I always tell that lifeguard she was Step-Three away from my difficult childhood.
-Step-One was my college, Houghton, the first religious institution that didn’t automatically declare me “disgusting” and “Of-the-Devil” = a threat. —Professors wanted me in their class.
-Step-Two was my wife of 44&1/2 years, the first female who liked who I already was.
-Step-Three was that lifeguard. She said hello to me by name in passing. She was just being sociable, but I was dumbfounded.
NO PRETTY LADY WILL TALK TO YOU!”
Yet there was that lifeguard, stately and statuesque, a “looker.”
“You talkin’ a-me?” reprising Robert De Niro in Taxi-Driver.
Unaccustomed to dealing with women, I “fell for her,” for lack of a better term.
I’ll never do THAT again.
Thankfully that lifeguard and I got past that, probably because I never had her phone-number. I don’t even know her last name.
I (it’s no longer “we”) have a “tankless” water-heater. That means it heats water on-the-fly. There isn’t a standing tank of hot water continually being heated.
Water is heated on demand. Open a hot-water tap, and water runs through my tankless. It’s heated as it passes through.
As originally designed, our house had a tankless water-heater. But it was Swedish = hard to get parts. (I had to repair it after 2-3 years. Its heater-core corroded.)
It also used a pilot-light instead of electronic ignition. This was 30 years ago. Since the tankless mounted to an outside wall, the pilot liked to blow out in windstorms.
It did so after my stroke 26 years ago. I had to relight the pilot despite being stroke-addled.
A heating-contractor told us our system was illegal, so we installed a 40-gallon tank-type water-heater. Another tank-type was installed when the first gave up.
Then our gas supplier offered a rebate to go tankless, so we had one installed maybe 10-12 years ago.

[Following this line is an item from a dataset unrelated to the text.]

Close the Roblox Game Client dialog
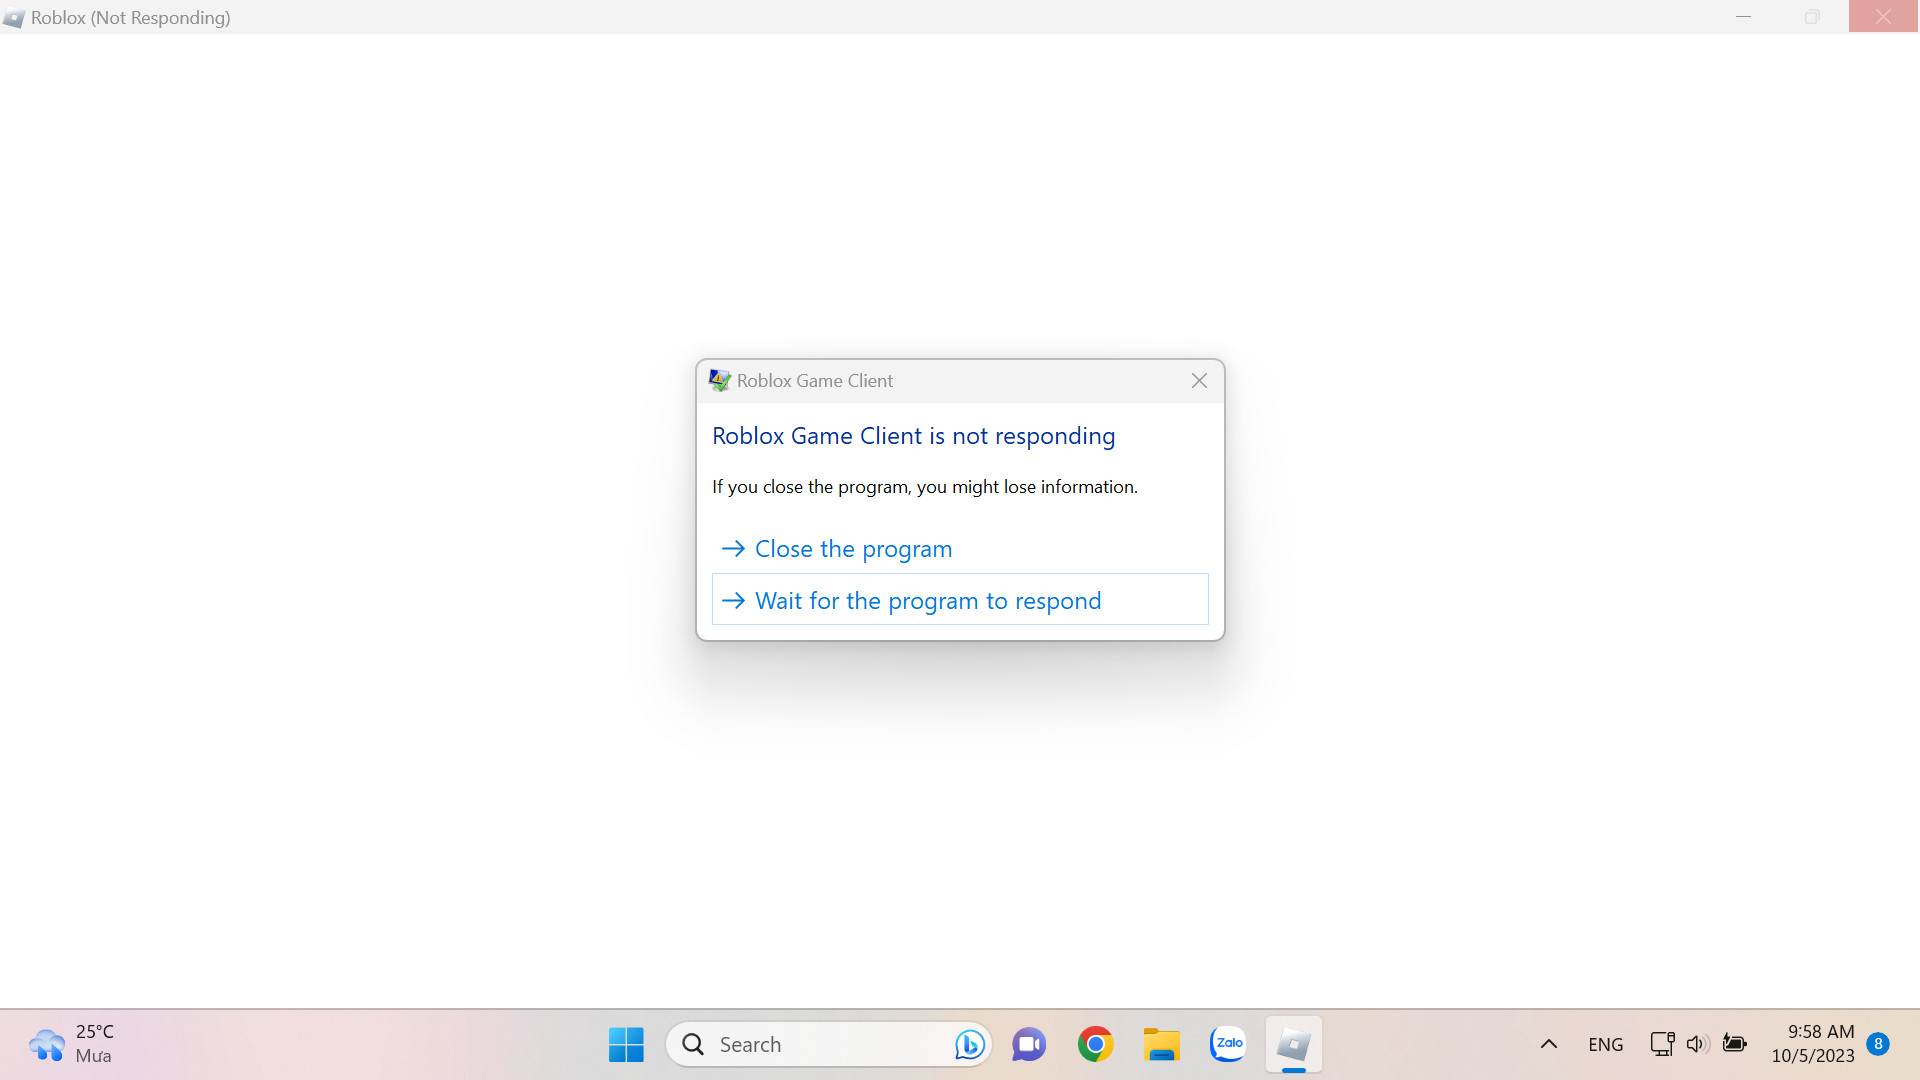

It’s been supplying hot water ever since, but became undependable maybe five years ago.
Ask a heavy load of it, like my washing-machine, and it would overheat and cut out. It was the heater-core. I’d go down into the basement and reset it.
It only tripped under heavy demand = the washer. Lighter demand, a shower or my dishwasher, didn’t overheat it.
A few weeks ago it tripped during my shower. All-of-a-sudden a cold shower. I had to shower at Canandaigua’s YMCA.
3-5 visits by my installer, all covered by a maintenance-contract. Cleaned twice, and heater-core flushed at least twice; but still it tripped.
Last visit my maintenance-man was at wit’s end. It still tripped. He called the manufacturer tech-support, and they suggested a new “inducer-fan.”
That fan blows through the flame, and also the heater-core.
That fixed it. So how do I compress all this techno-gibberish into a story that won’t bore my lifeguard friend?
We word-guys have a habit of saying too much.
Getting her laughing — and I love seeing her laugh — won’t be easy.
Maybe I’ll just say “hot water at last!”

• For 2-3 years or more I did aquatic balance-training in the Canandaigua YMCA’s swimming-pool. I dropped out for the moment so I could try dry-land balance-training at a hospital Physical-Therapy. I continue to use the pool on-my-own, but felt like I was wasting time with the aquatic balance-training class.
• My beloved wife died of cancer April 17th, 2012.
• I had a stroke October 26th, 1993 from an undiagnosed heart-defect since repaired. I pretty much recovered. Just tiny detriments; I can pass for never having had a stroke.
• My (“our”) house was built in 1989. It’s super-insulated, and my wife and I designed it.